Burundi's powerful ruling party chairman took refuge briefly in the South African embassy on Monday night.
Ex-President Ndayizeye (l) was acquitted of plotting a coup
Hussein Radjabu said he had been alarmed by a sudden switch of his bodyguards, but has since received reassurances about his safety.
There have been calls for him to be sacked after the acquittal of a former president accused of plotting a coup.
Government ministers have warned the ruling party split could endanger the peace process that ended the civil war.
Burundi, one of the world's poorest nations, is emerging from a 12-year conflict.

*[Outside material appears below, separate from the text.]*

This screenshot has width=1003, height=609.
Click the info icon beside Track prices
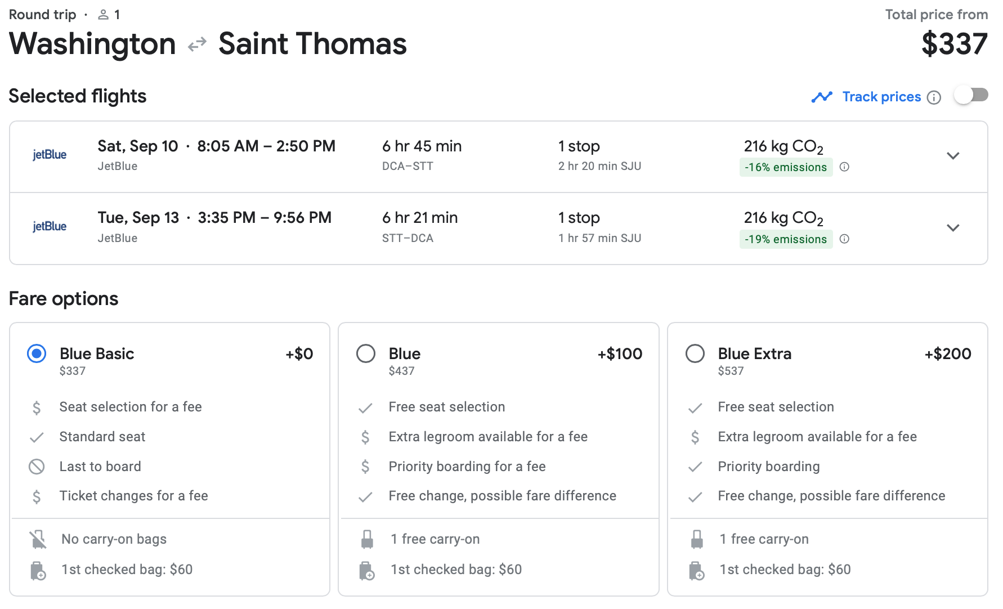tap(934, 97)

Critics say the coup plot implicating ex-President Domitien Ndayizeye was invented by leading ruling party figures, including Mr Radjabu, to quell dissent.
Mr Ndayizeye and four others were acquitted on charges of plotting to assassinate the president.
Six government ministers have called on the president to resolve the political crisis engulfing the mainly Hutu FDD party, AFP news agency reports.
The ministers had "deep concerns at the attempts at internal division which have shaken our party and which are in danger of affecting the peace", Trade Minister Jean Bigirima said.
Mr Ndayizeye - a transitional president - was succeeded by Pierre Nkurunziza, a former rebel leader who was elected by a landslide in 2005.
Since independence in 1961, Burundi has been plagued by tension between the dominant Tutsi minority and the Hutu majority.
More than 300,000 people have died in the war sparked in 1993 by the assassination of Burundi's first Hutu head of state and democratically-elected president, Melchior Ndadaye.